The Foundation also honored new inductees Selma Bartlett and Buck and Aurora Wong to the Palladium Society, whose members have donated $1 million or more to UNLV.
Here are some key takeaways from the star-studded night.
Las Vegas’ star singer Clint Holmes helped attendees honor the victims of the Route 91 shooting tragedy by singing “You Never Walk Alone” at the top of the program. Guests observed a moment of silence and thanked first responders, while UNLV Pres. Len Jessup spoke about the strength and cohesion of the community.
UNLV Foundation Board of Trustees Chairman Greg Lee (left) presented a Palladium award to Aurora and Buck Wong, along with UNLV President Len Jessup. A video presentation showcased the couple’s support of engineering, which includes a $1 million donation toward a new engineering building. The auditorium in the building will be named in their honor. The Wongs were also recognized for bringing key relationships to UNLV through their company Arcata, including programs with NASA and Lockheed Martin.
“Personally and professionally, I am so grateful to Buck and Aurora Wong for their foresight, generosity, and goodness,” Lee told the crowd. “They are transforming lives through education in many ways.”
Jessup presented the Palladium Award to Selma Bartlett. A video presentation showcased Bartlett’s support of engineering student scholarships and allowed several students to thank her.
“Selma’s support of education and her support of UNLV spans decades,” Jessup told the packed ballroom. “She is truly a superstar.”
Lee honored Bruce Layne (left)as a new emeritus trustee of the Foundation Board. Layne served on the board for more than 30 years. Layne is also a 2-time UNLV Alumni of the Year, who earned his degree in business in 1969. Former Nevada Gov. Bob Miller, a longtime friend of Layne, honored him in a video presentation.
Medical student Monica Arebelos gave a touching speech thanking donors for her full scholarship. She also told the crowd about the moment she realized she wanted to be a doctor, when she was a hospice volunteer. “I knew I wanted my life to be about moments like this … about human compassion.”
Futurists Michio Kaku and Mae Jemison were the keynote speakers. Kaku, a physicist, and Jemison, the first African-American female astronaut to go to space, challenged listeners to think not only about advancements in science and technology, but about the role of education in preparing future generations to handle such discoveries wisely.

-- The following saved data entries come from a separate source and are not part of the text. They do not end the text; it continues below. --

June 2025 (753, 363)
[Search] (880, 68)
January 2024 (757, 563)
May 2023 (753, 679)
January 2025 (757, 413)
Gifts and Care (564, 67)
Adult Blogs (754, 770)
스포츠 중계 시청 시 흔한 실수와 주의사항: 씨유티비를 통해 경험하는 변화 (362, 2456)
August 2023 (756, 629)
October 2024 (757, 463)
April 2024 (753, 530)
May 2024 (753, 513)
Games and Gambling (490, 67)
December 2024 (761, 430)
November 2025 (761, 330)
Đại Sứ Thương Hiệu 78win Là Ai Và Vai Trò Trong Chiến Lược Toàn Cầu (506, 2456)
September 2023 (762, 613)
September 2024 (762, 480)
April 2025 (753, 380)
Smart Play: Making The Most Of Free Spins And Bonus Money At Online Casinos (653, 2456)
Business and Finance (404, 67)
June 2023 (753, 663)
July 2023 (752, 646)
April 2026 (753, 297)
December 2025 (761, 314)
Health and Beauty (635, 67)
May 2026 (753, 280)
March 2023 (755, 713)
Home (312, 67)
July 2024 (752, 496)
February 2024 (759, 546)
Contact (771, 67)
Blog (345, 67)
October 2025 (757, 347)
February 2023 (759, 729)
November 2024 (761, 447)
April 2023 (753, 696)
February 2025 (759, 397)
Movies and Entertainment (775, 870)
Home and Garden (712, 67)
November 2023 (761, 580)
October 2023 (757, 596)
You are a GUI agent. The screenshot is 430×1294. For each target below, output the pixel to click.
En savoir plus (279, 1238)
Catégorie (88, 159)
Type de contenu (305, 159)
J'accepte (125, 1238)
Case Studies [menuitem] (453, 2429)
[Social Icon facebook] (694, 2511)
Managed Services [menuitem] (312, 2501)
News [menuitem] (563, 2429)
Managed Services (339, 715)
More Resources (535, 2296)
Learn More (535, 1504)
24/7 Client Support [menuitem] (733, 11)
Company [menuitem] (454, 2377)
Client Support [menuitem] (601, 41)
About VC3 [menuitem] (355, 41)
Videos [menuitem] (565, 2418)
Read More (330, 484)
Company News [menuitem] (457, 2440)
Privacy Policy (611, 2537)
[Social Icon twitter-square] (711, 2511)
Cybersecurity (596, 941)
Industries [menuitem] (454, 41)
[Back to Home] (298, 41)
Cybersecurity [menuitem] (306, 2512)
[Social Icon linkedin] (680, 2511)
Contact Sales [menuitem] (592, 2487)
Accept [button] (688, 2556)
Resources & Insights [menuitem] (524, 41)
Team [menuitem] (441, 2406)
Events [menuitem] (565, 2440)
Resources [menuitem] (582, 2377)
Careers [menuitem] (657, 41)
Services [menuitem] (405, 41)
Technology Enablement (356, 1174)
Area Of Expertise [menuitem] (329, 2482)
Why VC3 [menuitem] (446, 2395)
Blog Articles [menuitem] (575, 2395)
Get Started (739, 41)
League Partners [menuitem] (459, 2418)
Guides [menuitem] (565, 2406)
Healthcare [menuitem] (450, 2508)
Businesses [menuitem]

“The greatest destroyer of future scientists is junior high,” said Kaku, getting a laugh from the crowd.
“So we have to address that,” Jemison said. “It’s what we decide to do with technology that makes a difference. The perspectives that are brought to bear make a difference.”
Donors enjoyed a tribute to UNLV’s 60th anniversary, showcased in a video that featured several of the Foundation Board Trustees talking about their memories of UNLV, and their hopes for the future. In the video, Board of Trustees member Brian Greenspun said, “I’d like to be here to celebrate UNLV’s 120th birthday, but in case I’m not, Happy 120th birthday, UNLV!”
The space-themed meal was prepared by chefs Roy Ellamar and Mark Sandoval, in coordination with UNLV Hospitality College students, who worked hands-on in planning the event as part of their capstone course.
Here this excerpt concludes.